Early diagnosis and management are key, as most irAEs can be managed if physicians remain alert and recognize them early, she said.
Biomarker research is being conducted in this area as well, with researchers trying to identify which patients may be at high risk for developing adverse events. “If we thought that a patient was particularly susceptible to a certain side effect, such as lung inflammation, would there be a marker we could use to monitor in that patient for that specific type of inflammation? That is all part of the vision now, and it’s a work in progress,” Dr. Topalian said.
Early-Stage Cancer Therapy
Although the initial work with anti–PD-1 and anti–PD-L1 therapy was successful for advanced disease, research is now testing these drugs for their impact on early-stage cancers. According to Dr. Topalian, results have been encouraging for patients with resectable NSCLC treated with anti–PD-1 prior to surgery (neoadjuvant therapy), and other studies have shown encouraging results in head and neck cancer.

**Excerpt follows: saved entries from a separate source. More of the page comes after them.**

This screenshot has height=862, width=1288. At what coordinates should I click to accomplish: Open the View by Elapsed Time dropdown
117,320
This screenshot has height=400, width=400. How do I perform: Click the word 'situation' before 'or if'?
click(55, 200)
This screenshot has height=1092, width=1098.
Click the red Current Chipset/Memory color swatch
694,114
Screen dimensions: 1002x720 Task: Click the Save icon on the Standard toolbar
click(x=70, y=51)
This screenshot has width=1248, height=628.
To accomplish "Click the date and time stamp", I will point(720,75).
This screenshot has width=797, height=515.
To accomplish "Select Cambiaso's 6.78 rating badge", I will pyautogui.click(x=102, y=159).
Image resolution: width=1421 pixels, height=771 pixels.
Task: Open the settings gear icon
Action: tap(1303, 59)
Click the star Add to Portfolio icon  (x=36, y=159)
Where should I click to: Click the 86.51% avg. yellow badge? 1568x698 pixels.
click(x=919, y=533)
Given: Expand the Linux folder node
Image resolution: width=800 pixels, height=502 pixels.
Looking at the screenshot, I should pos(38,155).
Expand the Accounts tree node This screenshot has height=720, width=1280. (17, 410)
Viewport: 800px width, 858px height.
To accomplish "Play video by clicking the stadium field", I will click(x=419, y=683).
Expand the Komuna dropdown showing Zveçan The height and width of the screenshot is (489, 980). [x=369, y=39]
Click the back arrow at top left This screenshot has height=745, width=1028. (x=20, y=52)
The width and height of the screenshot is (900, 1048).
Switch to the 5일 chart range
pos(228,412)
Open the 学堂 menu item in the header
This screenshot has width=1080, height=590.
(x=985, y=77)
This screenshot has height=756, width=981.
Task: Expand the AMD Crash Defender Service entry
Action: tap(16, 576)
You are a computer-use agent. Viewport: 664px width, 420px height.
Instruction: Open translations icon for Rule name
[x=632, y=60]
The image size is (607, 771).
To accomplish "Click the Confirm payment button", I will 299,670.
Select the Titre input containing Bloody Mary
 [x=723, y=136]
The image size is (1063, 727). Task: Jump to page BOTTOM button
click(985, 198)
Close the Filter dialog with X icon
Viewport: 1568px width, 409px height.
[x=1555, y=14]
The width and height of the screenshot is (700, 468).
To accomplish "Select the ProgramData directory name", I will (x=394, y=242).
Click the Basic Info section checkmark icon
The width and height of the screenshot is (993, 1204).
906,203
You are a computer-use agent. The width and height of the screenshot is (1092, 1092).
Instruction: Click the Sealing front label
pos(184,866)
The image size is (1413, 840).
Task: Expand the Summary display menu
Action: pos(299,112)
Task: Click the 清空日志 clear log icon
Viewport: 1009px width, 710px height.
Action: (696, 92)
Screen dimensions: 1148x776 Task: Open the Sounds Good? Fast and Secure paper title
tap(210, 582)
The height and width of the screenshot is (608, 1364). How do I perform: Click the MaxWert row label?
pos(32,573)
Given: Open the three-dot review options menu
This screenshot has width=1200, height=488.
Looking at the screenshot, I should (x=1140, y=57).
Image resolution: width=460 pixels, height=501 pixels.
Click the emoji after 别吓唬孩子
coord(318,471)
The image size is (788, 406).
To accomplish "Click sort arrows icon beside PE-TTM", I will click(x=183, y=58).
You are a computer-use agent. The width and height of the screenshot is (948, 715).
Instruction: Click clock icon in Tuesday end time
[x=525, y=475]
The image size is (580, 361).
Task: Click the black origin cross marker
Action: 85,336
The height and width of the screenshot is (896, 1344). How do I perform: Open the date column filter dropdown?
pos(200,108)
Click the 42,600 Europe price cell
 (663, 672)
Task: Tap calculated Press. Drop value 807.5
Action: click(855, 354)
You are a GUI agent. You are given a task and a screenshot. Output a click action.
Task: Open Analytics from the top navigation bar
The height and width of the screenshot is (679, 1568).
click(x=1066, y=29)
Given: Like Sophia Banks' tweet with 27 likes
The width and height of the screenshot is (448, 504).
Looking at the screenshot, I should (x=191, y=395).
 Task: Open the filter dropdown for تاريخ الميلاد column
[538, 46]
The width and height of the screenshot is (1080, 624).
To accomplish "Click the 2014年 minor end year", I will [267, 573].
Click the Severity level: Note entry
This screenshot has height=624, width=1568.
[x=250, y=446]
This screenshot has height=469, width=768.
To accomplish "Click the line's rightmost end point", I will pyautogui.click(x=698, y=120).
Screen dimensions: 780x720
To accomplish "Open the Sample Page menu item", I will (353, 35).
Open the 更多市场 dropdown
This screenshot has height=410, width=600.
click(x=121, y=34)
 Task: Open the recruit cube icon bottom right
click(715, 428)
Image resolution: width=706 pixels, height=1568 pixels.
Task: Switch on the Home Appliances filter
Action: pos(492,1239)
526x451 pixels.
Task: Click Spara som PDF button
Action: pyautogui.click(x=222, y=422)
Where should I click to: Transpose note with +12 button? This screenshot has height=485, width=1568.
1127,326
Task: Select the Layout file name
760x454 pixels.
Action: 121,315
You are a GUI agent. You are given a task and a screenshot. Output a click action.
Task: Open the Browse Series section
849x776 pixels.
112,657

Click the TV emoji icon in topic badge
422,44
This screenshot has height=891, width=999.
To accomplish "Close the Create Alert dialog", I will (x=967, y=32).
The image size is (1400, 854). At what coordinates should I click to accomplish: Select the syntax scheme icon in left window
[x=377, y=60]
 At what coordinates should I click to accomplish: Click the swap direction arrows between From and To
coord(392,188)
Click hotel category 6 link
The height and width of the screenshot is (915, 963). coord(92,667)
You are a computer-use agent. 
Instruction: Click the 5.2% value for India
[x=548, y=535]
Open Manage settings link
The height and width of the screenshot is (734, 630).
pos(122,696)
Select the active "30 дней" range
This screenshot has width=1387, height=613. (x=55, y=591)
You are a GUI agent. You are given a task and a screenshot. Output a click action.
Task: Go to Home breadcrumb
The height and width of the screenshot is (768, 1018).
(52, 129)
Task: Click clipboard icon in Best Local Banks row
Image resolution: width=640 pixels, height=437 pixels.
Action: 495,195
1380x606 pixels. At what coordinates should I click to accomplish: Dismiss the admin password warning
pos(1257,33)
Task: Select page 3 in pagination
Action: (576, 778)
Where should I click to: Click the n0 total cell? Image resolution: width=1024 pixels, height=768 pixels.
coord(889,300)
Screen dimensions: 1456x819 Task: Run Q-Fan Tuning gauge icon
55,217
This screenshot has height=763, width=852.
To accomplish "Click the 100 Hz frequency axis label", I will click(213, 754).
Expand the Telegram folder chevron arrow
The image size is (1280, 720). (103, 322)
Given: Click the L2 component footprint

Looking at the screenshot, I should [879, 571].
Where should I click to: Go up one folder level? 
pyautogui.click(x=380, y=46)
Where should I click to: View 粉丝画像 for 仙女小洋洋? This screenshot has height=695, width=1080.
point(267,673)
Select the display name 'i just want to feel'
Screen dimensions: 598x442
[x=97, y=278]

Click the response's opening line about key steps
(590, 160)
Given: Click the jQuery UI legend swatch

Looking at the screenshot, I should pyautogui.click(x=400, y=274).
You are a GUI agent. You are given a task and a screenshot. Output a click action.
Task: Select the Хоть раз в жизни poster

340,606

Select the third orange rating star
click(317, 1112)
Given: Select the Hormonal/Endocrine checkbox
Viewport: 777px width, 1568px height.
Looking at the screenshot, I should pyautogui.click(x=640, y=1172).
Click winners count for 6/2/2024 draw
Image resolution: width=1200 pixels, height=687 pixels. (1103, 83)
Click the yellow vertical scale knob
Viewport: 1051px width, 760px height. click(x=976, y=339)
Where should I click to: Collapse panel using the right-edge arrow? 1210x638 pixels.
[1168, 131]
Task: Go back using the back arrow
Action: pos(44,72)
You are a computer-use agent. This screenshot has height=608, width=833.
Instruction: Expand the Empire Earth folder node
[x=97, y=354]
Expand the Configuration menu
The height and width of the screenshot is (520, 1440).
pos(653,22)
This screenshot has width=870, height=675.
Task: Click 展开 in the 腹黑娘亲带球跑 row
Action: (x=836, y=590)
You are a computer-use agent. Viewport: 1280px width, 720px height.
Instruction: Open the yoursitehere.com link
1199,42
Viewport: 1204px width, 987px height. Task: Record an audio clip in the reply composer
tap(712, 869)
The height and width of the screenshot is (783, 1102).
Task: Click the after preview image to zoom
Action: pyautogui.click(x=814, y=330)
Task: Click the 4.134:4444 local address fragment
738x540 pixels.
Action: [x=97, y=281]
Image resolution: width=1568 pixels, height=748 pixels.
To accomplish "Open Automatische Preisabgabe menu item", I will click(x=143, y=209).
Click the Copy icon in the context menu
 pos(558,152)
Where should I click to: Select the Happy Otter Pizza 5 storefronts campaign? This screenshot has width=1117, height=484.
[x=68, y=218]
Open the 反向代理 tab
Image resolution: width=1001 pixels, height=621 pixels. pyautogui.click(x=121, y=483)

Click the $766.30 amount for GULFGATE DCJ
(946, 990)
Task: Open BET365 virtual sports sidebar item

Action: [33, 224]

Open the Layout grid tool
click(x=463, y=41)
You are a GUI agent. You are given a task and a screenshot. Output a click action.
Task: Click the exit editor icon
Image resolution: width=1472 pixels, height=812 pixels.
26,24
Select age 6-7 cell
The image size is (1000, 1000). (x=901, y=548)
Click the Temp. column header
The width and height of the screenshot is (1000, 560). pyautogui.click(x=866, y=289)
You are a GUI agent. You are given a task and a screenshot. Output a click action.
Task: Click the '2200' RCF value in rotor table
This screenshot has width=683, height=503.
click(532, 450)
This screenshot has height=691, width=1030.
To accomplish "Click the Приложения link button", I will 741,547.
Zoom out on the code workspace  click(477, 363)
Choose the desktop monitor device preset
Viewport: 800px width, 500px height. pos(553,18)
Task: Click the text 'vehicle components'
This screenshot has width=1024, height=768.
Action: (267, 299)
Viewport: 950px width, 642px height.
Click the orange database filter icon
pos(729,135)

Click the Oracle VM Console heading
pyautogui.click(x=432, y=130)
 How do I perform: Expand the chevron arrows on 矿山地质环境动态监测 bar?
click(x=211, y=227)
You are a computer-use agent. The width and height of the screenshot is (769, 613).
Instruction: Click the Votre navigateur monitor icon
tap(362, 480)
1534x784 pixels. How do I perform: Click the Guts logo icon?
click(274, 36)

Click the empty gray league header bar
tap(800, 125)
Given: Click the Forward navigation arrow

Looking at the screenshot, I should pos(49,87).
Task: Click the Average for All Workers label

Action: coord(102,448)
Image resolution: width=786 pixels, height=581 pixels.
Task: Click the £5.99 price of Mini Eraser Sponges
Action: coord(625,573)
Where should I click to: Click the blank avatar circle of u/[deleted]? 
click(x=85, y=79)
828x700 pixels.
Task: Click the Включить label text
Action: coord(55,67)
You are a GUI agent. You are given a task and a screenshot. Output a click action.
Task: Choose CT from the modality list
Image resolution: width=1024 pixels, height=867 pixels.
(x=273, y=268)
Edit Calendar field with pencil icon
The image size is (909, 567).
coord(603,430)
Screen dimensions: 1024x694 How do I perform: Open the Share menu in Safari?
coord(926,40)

Nivolumab was granted FDA approval4 for adjuvant treatment of melanoma in December 2017 based on results of a positive, randomized phase III study published in the New England Journal of Medicine,5 Dr. Tykodi said. “The PD-1 story has now thrown open the door for immunotherapy being front and center. Promising CAR T-cell data in leukemia and lymphoma are generating much enthusiasm that there will be new tools and techniques [available],” he said.